The Canadian Court considered the facts submitted in support of the applications. All major business decisions, and the employee administration, human resource, marketing, and communications, pricing, accounts payable, accounts receivable, treasury functions and decisions were made in the U.S. by a team that managed the Chapter 11 Debtors, including the Canadian entities. All of the senior executives of the Chapter 11 Debtors, including the senior management of the Canadian entities, were resident of the U.S. The Canadian entities were wholly dependent on LSLP and other Chapter 11 Debtors located in the U.S. for all or substantially all of their funding requirements. The Canadian entities had also guaranteed on a secured basis that LSLP credit facilities.
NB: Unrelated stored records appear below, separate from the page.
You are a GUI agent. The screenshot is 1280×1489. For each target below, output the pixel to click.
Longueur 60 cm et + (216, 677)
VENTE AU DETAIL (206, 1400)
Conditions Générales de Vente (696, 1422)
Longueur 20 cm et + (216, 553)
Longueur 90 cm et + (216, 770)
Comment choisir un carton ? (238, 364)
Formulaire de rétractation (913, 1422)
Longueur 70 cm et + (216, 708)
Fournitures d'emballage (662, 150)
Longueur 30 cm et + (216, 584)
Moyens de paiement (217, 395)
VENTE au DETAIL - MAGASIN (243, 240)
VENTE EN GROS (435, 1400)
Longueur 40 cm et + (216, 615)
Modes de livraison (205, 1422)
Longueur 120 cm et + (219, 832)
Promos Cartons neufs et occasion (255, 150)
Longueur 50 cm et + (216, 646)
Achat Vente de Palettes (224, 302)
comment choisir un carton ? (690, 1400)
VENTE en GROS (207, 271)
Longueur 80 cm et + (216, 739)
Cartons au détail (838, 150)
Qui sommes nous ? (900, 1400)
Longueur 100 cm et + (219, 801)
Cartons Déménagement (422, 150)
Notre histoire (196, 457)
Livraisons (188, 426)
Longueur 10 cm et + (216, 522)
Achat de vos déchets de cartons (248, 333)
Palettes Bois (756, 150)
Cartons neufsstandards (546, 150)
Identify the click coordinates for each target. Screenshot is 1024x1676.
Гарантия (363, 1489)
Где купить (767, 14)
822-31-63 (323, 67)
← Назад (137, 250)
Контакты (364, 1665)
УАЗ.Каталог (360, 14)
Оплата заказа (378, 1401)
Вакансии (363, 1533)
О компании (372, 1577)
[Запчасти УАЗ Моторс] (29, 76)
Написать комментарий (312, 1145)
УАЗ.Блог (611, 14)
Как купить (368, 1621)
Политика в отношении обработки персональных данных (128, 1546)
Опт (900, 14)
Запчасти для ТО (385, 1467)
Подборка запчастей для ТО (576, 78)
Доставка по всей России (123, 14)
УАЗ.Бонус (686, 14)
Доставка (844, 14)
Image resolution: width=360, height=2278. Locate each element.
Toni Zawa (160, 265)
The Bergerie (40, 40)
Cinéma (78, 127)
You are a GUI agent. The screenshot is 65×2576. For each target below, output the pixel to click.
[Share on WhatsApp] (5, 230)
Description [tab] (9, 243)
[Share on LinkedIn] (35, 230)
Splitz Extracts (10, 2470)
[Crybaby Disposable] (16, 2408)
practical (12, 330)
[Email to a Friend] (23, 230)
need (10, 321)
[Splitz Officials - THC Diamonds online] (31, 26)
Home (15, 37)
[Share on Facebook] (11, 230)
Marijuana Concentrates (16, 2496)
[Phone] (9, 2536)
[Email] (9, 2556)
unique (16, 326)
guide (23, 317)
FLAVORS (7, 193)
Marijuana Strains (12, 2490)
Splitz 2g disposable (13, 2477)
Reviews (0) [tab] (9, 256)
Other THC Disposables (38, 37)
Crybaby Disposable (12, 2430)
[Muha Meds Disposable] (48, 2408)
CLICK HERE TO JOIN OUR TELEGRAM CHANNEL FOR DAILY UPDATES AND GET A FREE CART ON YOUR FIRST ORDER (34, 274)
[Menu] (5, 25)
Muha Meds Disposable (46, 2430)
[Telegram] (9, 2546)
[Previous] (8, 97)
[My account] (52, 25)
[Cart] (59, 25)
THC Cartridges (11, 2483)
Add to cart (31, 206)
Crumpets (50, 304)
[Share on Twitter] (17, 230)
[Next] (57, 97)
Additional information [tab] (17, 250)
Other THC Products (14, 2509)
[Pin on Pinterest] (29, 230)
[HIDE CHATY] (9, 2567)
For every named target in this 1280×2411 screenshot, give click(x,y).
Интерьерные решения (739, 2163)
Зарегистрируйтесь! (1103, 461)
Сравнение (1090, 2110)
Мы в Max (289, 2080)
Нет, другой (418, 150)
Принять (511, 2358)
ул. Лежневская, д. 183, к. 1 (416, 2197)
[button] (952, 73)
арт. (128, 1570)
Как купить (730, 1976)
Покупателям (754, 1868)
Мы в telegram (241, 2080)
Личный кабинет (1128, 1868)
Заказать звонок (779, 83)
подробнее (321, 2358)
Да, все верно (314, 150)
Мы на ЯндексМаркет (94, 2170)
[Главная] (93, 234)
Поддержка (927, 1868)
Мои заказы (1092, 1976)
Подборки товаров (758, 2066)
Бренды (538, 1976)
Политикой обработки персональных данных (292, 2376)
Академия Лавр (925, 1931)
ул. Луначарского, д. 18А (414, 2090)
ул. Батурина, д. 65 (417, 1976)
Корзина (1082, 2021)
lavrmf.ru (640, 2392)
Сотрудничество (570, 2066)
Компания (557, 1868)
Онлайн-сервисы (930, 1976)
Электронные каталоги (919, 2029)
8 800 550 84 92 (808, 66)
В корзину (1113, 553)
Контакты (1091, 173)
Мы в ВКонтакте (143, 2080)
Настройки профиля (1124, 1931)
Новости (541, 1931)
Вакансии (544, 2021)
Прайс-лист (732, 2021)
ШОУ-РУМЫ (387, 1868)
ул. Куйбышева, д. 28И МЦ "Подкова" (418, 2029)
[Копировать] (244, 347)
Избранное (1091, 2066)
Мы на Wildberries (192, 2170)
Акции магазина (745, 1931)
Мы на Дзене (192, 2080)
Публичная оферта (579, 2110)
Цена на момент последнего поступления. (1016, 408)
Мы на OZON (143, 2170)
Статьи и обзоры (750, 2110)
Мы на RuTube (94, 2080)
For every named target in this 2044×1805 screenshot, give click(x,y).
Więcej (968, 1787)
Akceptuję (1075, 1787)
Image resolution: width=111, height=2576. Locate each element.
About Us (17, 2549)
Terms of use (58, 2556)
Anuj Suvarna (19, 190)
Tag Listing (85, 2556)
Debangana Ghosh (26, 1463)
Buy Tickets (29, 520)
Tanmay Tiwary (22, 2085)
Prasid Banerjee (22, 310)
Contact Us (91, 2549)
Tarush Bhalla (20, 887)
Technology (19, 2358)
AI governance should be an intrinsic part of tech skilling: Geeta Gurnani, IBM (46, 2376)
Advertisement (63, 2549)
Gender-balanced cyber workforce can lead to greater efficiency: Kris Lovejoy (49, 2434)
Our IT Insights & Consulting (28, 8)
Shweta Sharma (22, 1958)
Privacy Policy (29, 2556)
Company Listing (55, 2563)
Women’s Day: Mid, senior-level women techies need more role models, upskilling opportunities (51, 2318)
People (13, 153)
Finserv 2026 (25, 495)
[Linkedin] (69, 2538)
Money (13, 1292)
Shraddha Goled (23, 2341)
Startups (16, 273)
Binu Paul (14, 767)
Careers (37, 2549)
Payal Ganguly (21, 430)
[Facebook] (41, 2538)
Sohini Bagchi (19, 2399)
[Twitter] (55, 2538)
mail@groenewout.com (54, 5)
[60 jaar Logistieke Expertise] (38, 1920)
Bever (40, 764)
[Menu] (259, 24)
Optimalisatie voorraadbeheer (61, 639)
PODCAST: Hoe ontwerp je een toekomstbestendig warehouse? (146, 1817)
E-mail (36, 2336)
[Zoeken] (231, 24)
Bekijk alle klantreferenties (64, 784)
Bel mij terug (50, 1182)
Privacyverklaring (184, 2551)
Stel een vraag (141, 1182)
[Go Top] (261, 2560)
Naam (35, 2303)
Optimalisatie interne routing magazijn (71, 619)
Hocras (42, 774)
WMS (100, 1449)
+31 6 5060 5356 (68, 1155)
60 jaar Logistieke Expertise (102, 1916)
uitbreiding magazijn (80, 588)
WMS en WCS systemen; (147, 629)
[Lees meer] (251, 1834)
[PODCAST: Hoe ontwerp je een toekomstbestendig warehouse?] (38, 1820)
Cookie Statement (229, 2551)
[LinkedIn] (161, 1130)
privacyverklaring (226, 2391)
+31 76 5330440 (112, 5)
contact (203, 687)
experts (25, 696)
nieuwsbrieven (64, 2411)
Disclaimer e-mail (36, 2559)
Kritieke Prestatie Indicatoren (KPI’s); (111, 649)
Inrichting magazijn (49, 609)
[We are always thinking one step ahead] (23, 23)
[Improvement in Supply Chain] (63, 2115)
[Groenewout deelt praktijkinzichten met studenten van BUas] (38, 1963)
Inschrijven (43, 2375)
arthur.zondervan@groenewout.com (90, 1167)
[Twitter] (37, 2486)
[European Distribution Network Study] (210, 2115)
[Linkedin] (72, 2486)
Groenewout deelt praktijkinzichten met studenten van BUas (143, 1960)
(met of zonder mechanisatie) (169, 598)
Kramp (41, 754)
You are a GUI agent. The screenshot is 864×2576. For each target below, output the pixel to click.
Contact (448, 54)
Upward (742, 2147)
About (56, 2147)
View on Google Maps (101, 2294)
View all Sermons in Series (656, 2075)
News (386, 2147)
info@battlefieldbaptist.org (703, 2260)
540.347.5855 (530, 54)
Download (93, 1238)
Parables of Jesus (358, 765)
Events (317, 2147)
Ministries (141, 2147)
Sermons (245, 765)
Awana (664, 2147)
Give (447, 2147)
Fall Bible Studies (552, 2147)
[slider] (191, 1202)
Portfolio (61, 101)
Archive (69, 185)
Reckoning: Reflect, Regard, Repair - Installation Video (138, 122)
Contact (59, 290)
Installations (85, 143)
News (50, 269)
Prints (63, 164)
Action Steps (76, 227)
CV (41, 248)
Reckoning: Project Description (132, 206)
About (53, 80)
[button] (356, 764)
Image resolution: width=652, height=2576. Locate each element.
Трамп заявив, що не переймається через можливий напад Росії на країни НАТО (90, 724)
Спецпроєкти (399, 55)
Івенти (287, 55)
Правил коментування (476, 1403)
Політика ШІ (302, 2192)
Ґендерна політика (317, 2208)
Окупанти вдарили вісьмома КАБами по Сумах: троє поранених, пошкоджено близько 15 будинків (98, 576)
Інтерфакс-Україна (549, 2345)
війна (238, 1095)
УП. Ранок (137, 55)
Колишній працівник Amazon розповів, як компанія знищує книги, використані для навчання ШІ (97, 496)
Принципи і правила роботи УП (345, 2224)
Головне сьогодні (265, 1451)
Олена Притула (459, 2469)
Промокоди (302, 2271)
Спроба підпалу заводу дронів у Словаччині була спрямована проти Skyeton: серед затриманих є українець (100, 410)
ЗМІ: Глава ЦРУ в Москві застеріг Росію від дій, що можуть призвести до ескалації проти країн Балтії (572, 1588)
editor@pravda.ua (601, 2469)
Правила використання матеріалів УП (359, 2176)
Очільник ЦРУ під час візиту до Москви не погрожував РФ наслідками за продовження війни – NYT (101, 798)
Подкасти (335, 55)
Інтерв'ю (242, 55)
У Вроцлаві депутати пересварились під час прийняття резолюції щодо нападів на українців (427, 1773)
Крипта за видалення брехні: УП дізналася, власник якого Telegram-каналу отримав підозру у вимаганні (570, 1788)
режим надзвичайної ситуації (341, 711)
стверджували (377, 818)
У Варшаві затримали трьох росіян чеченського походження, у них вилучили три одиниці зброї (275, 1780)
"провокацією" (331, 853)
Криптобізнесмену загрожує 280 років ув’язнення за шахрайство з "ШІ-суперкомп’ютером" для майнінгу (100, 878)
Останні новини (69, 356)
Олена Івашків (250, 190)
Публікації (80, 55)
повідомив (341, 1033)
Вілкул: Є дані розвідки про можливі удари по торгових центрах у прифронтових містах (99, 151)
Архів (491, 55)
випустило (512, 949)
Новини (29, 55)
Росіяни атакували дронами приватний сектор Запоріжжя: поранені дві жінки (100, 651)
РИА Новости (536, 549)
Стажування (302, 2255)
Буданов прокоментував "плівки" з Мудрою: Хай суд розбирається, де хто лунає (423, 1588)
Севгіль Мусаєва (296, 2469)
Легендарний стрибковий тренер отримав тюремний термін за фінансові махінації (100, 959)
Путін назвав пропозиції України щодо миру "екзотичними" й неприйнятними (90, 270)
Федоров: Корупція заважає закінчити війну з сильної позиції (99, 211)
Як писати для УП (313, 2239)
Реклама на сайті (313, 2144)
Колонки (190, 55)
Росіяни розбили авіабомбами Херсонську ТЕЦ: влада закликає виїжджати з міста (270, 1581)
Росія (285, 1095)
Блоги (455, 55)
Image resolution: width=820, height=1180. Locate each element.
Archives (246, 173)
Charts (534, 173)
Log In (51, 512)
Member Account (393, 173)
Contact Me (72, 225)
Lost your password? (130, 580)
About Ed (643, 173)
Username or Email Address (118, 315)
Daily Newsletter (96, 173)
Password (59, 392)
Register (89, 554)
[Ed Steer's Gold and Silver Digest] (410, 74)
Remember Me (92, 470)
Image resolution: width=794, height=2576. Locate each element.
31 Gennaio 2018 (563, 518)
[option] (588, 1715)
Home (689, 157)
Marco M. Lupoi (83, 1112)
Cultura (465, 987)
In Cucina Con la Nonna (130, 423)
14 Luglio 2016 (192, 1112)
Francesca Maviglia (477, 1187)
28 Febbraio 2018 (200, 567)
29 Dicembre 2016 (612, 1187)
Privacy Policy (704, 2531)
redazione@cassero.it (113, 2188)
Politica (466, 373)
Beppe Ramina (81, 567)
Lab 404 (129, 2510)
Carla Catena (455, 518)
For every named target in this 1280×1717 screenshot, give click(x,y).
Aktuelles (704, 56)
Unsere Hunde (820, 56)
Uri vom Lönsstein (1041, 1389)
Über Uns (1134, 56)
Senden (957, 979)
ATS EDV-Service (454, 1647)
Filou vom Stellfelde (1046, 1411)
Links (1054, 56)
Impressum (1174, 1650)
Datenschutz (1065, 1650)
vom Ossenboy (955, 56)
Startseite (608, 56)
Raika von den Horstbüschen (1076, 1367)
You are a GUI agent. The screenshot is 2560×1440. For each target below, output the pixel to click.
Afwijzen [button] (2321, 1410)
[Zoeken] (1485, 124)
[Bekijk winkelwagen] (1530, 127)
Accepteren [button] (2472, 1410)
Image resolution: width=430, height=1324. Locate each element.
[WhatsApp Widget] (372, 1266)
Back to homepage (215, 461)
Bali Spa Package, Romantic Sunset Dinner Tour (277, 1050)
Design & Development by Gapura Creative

On the basis of these facts, the Canadian Court concluded that the COMI of the Canadian entities was located in the U.S.
In previous decisions, the Canadian courts have enumerated a list of ten factors to be considered in determining a debtor’s COMI. See, for example, our previous blog entry Elephant in Canada: Where is the COMI?, where the Canadian Court emphasized the importance of the three factors above, but also listed and considered those other factors. The focus of the enquiry to the three key considerations is a welcome clarification. It simplifies the factors for consideration in order to obtain an order that the foreign proceeding is a foreign main proceeding where the parties wish to rebut the presumption that the registered office of the corporation is not the COMI.
One can assume that foreign representatives in future cases will continue to provide a factual foundation for the other factors as well, given that the court is not limited to enquiring into the three enumerated factors. However, the clarification provided by this decision is useful to assist parties to focus on the three enumerated factors in setting the evidentiary foundation and submissions for Part IV applications.